With the rapid development and complex challenges of chemical substances, new drug synthesis pathways are usually the most effective.103-76-4,N-(2-Hydroxyethyl)piperazine,as a common compound, the synthetic route is as follows.

103-76-4, Benzylchloroformate (4.72g, 27.69mmol) in acetonitrile (30mL) was added dropwise over 30min to a solution of 1-(2-hydroxyethyl)piperazine (3g, 23.08mmol) in water (30mL) via an isobar cylindrical funnel. The pH was maintained around 8-9 by addition of 4N NaOH. The reaction was stirred overnight at room temperature. The mixture was first extracted with dichloromethane (100mL) in order to remove the fully protected compound and then acidified with 4N HCl. The acidic aqueous phase was extracted twice with dichloromethane (2×100mL). The organic phase was washed with brine and dried over anhydrous Na2SO4. The solvent was removed in vacuum and the crude was purified by flash chromatography (0-8% of methanol in dichloromethane) to afford 22 (5.41g, 88.8%) as a colorless oil. 1H NMR (400MHz, DMSO-d6): delta 7.37-7.29 (m, 5H, CHarom.), 5.05 (s, 2H, CH2Phi), 4.41 (s, 1H, OH), 3.47 (m, 2H, HOCH2), 3.35 (m, 4H, (CH2)2NCO), 2.38-2.35 (m, 6H, CH2N, CH2NCH2). 13C NMR (100.6MHz, DMSO-d6): delta 155.04, 137.59, 129.09 (2C), 128.49, 128.22 (2C), 66.81, 60.82, 59.14, 53.51 (2C), 44.16 (3C). MS (ESI) m/z 265.02 (M+H)+.

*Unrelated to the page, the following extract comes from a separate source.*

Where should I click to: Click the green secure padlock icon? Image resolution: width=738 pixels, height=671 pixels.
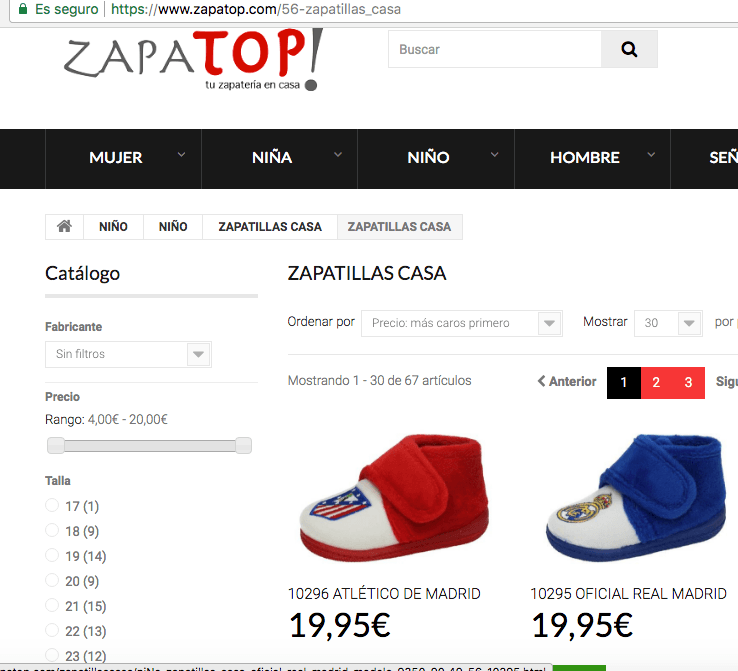click(x=23, y=9)
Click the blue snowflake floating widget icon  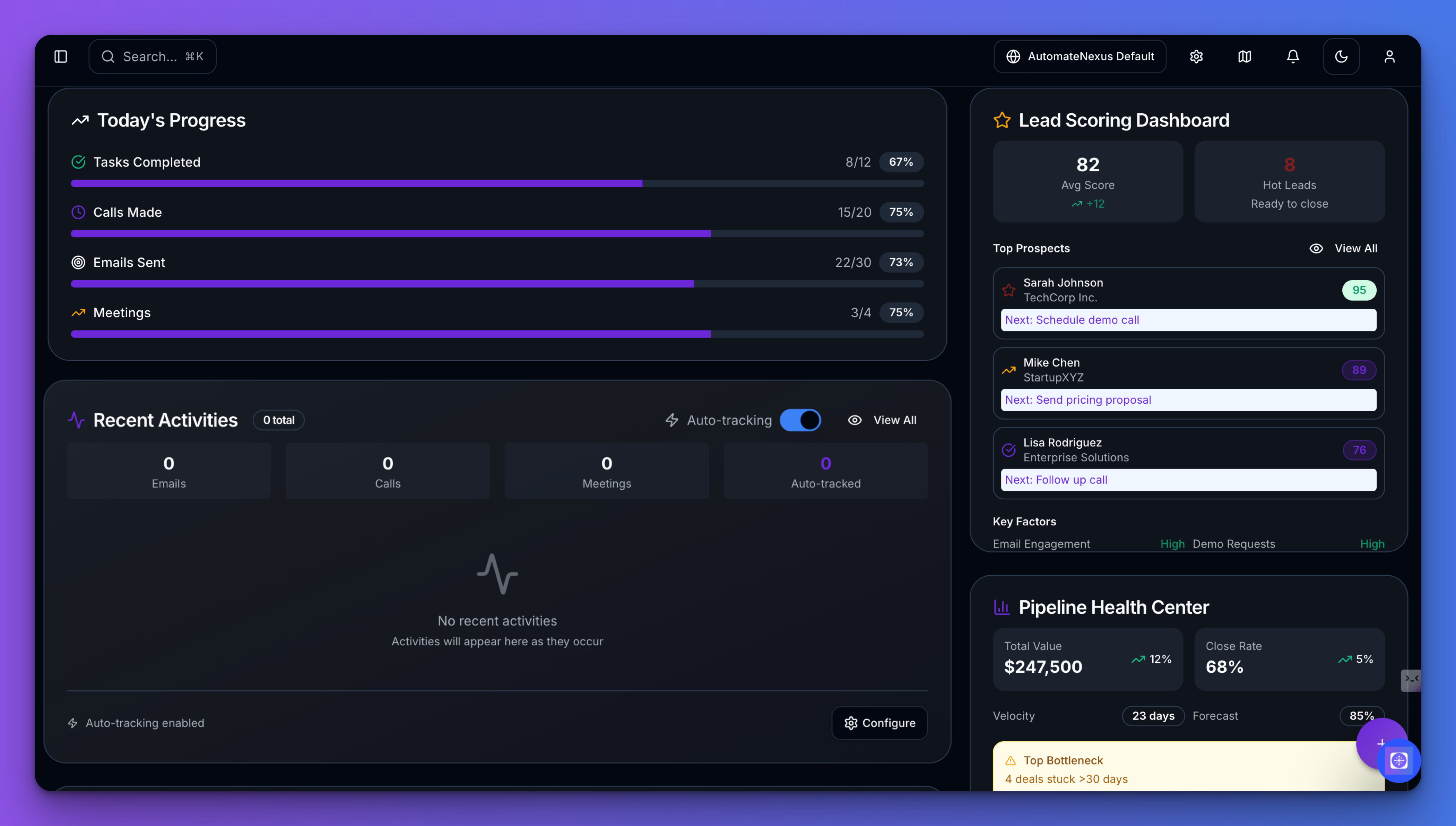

103-76-4 N-(2-Hydroxyethyl)piperazine 7677, apiperazines compound, is more and more widely used in various fields.

Reference：
Article; Denoyelle, Severine; Chen, Ting; Yang, Hongwei; Chen, Limo; Zhang, Yingzhen; Halperin, Jose A.; Aktas, Bertal H.; Chorev, Michael; European Journal of Medicinal Chemistry; vol. 69; (2013); p. 537 – 553;,
Piperazine – Wikipedia
Piperazines – an overview | ScienceDirect Topics

4318-42-7,With the rapid development and complex challenges of chemical substances, new drug synthesis pathways are usually the most effective.4318-42-7,1-Isopropylpiperazine,as a common compound, the synthetic route is as follows.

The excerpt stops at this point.